On top of this, the ICT function increases the convenience for maintenance service. When a conventional cyclotron is malfunctioning, operators have to wait for the maintenance centers to come fix the problems, which results in inconvenience for the patients. However, this IT-based cyclotron is monitored in real-time and provides immediate solutions remotely when glitches are detected. What’s more, the monitoring systems catch possible errors and inform users in advance, which allow them to take appropriate action.
“Once the project is completed this June, the cyclotron will be available on the market at nearly one-third of the price of conventional units. This is expected to contribute to providing a stable supply and prompt maintenance services for cyclotrons in Korea. Since the inquiries from governments and medical centers, especially from Asian and Middle Eastern countries, have been rising, we are also expecting to increase our sales in overseas markets,” Chai said.
Technology transfer to HMT
The technologies developed by Chai were transferred to HMT, a specialized Korean company in an accelerator, in order to commence production of the cyclotron. HMT is the first company in Korea to successfully develop Magnet Power Supply, which is used to power accelerator electromagnets using a digital controller. HMT has also succeeded in developing an Ion gauge controller & Power unit, which can measure the Torr of a vacuum value within an accelerator.

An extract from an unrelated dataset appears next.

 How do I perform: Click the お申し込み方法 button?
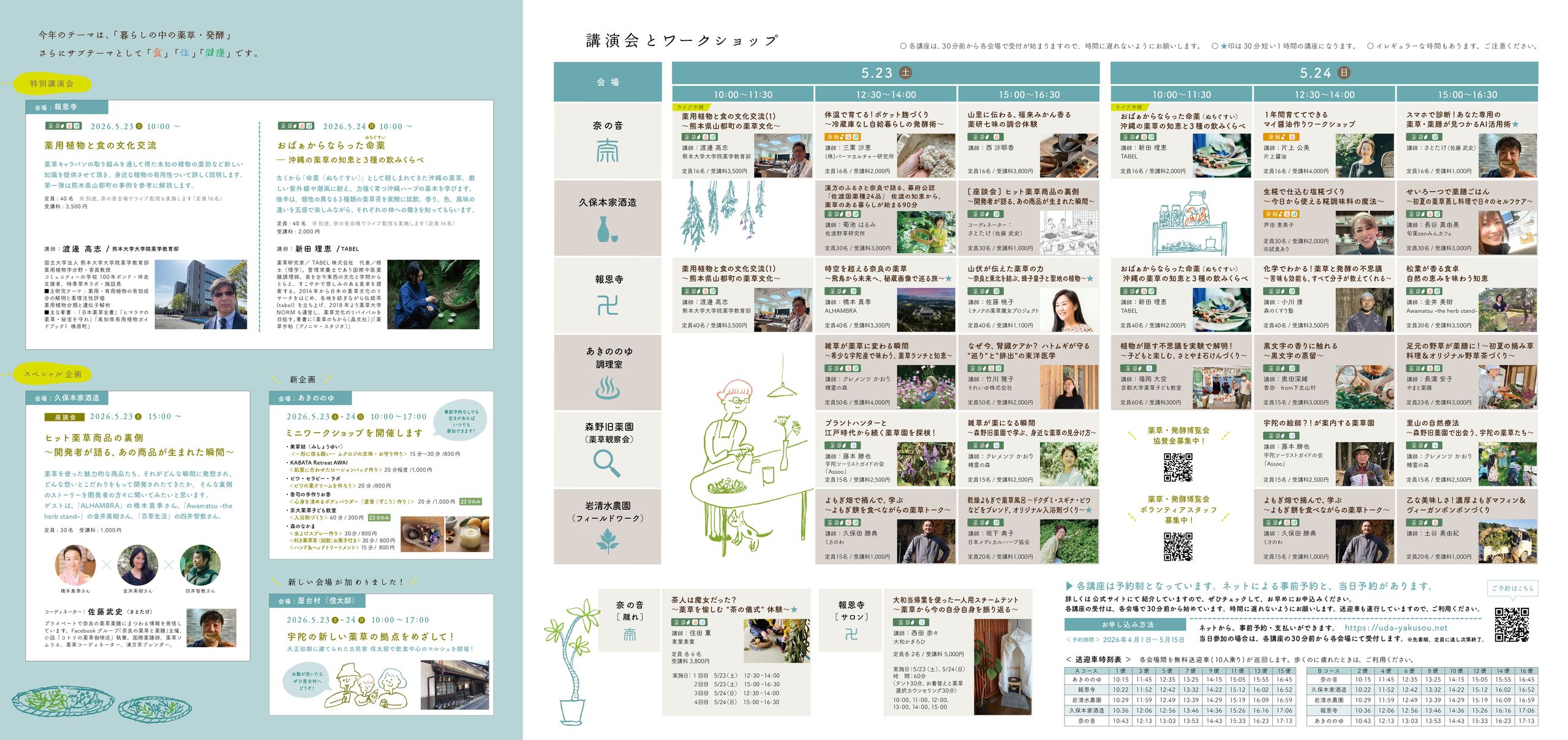(1127, 624)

Established in 2007, HMT has evolved into one of the nation’s top accelerator companies, supplying its products to major clients including KIRAMS, Samsung Electro-mechanics, National Fusion Research Institute, and Pohang Accelerator Laboratory. With technological competitiveness and growth potential, HMT has been selected as “Inno-Biz” on several occasions, a designation whereby the government has selected to intensively foster as a growth engine for the national economy.
Noh Jun-taek, CEO of HMT
Noh Jun-taek, CEO of HMT said that, “We possess a distinct technological edge in accelerators that even large companies can’t rival. We have been actively looking to expand the technology into diverse areas. We came to understand that accelerators could also be used for medical services through Chai’s research. It is fascinating to see our technologies used to provide improved medical services for patients at a lower price.”
Chai's students of Biomedical Engineering College are doing research at the laboratory.
Today, radiopharmaceutical markets have demonstrated enormous growth as the demand for early detection of incurable disease and treatment without surgery is on the rise. “With the successful development of cyclotrons through this project, I hope the technologies for radiopharmaceutical production systems can also be utilized for the medical manufacturing process in the future.”